**Data records:**
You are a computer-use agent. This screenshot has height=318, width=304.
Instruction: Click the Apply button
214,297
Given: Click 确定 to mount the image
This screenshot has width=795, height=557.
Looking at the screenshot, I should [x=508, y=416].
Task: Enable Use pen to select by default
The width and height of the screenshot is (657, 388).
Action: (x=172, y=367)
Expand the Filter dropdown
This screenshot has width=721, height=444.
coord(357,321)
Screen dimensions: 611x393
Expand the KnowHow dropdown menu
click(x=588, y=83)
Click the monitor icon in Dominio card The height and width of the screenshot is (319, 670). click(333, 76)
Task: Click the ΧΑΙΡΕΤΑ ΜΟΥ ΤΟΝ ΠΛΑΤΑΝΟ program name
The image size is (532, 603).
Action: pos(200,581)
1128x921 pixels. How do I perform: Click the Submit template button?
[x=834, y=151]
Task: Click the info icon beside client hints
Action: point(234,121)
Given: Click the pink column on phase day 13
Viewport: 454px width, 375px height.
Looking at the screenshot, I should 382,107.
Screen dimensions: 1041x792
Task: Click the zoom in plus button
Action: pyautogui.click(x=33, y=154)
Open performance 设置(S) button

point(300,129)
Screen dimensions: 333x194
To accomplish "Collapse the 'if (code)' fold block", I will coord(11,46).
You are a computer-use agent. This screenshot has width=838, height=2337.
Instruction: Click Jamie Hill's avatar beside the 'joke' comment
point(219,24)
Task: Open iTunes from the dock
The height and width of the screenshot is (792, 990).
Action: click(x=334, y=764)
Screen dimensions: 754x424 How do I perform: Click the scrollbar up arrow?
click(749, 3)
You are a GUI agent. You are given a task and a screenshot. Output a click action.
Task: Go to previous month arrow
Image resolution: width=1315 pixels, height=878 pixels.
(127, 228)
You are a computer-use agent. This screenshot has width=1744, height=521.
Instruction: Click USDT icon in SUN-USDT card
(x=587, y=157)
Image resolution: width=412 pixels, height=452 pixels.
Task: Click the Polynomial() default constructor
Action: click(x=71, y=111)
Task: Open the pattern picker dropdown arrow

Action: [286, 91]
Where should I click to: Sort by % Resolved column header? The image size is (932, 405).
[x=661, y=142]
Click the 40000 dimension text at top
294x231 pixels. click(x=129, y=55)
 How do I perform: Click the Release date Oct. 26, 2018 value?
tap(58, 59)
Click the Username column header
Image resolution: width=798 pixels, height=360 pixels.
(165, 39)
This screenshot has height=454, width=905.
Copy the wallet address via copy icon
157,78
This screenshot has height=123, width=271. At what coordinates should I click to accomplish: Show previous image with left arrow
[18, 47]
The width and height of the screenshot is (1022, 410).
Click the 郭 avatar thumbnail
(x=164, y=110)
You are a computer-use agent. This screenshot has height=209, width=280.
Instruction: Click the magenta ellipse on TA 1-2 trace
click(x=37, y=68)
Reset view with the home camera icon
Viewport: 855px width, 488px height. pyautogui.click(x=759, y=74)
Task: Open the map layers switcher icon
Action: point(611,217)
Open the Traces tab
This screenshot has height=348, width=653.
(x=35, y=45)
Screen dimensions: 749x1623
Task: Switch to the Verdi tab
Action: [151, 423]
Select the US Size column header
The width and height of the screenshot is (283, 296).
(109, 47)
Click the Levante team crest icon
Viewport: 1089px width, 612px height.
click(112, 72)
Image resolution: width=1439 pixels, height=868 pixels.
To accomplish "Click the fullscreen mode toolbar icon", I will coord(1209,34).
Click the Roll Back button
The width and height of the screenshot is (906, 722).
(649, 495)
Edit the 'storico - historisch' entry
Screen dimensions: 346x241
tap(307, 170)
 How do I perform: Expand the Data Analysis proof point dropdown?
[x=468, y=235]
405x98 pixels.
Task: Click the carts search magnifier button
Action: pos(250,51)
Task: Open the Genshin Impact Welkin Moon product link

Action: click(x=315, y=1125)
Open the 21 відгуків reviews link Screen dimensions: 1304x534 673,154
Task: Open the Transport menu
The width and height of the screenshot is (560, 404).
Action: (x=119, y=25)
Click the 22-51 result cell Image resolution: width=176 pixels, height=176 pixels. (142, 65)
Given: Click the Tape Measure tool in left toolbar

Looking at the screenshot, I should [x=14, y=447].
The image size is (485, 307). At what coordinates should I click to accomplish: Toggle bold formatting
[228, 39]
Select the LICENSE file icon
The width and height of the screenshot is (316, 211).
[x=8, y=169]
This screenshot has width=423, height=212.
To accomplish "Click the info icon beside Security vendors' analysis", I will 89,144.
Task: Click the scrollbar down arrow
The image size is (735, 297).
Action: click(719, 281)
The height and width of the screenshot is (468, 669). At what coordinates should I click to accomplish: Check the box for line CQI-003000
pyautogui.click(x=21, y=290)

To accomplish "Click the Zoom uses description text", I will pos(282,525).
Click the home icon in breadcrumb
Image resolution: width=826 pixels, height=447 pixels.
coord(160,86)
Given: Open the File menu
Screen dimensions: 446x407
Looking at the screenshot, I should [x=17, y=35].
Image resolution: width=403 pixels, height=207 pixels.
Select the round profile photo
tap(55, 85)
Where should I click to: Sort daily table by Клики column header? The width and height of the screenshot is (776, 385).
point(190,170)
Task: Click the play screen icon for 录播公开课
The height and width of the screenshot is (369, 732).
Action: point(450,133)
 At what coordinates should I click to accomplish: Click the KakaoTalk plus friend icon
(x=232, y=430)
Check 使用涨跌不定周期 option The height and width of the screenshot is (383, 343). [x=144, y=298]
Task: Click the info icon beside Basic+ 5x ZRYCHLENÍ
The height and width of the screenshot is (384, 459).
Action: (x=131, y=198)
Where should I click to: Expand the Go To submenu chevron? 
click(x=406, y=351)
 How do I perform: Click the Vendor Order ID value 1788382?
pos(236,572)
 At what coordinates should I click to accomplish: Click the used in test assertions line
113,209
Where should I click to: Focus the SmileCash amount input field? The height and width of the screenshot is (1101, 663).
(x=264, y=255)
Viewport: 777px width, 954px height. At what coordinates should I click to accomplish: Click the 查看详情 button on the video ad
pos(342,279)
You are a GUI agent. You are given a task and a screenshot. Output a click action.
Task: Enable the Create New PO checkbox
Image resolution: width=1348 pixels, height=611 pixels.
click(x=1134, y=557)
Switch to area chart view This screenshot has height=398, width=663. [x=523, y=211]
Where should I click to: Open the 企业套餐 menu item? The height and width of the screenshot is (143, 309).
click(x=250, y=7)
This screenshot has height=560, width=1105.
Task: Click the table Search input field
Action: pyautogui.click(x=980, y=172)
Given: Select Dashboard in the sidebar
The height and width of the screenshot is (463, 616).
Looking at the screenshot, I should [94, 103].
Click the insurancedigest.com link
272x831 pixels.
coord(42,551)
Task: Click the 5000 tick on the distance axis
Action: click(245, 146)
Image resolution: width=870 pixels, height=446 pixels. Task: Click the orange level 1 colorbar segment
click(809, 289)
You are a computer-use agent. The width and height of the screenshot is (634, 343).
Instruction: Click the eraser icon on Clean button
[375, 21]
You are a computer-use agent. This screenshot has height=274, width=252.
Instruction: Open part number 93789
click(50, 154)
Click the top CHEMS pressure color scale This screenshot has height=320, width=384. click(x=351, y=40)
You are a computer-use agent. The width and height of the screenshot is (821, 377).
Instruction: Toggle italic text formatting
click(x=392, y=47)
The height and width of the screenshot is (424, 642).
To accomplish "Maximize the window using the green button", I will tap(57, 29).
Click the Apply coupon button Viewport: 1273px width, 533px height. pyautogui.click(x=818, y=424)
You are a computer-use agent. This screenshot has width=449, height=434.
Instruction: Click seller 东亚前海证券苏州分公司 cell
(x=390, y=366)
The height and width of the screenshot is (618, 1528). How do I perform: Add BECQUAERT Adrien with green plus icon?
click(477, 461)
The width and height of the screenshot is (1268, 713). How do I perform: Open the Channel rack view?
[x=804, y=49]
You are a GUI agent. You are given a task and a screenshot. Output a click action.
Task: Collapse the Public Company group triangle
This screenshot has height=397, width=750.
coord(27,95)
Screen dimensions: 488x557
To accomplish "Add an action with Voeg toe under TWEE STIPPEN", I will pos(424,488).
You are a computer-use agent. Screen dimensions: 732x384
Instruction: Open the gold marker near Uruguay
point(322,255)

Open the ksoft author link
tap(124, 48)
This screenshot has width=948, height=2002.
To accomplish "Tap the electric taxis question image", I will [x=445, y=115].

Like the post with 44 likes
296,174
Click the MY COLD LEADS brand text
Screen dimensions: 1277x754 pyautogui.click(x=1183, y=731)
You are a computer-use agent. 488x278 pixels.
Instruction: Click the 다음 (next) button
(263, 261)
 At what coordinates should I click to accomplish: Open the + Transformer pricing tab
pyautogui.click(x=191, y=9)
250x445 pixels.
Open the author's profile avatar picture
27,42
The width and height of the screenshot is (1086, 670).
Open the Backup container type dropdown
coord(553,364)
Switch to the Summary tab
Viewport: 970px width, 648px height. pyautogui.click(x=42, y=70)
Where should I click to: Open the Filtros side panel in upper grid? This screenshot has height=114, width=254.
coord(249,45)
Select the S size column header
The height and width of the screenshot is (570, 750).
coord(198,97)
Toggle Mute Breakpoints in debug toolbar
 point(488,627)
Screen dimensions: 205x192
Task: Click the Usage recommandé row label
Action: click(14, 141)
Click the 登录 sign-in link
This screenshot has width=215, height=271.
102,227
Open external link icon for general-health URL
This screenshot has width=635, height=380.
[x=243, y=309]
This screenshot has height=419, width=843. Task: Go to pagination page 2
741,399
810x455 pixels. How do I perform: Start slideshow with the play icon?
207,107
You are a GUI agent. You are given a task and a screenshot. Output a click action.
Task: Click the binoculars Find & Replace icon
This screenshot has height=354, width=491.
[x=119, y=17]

**Required work:**
Which lines of the data contain the word "computer"? Copy each one.

**Output for this exercise:**
You are a computer-use agent. This screenshot has height=318, width=304.
You are a computer-use agent. This screenshot has width=838, height=2337.
You are a computer-use agent. This screenshot has width=1744, height=521.
You are a computer-use agent. This screenshot has height=209, width=280.
You are a computer-use agent. The width and height of the screenshot is (634, 343).
You are a computer-use agent. This screenshot has height=274, width=252.
You are a computer-use agent. The width and height of the screenshot is (821, 377).
You are a computer-use agent. This screenshot has width=449, height=434.
You are a computer-use agent. Screen dimensions: 732x384
You are a computer-use agent. 488x278 pixels.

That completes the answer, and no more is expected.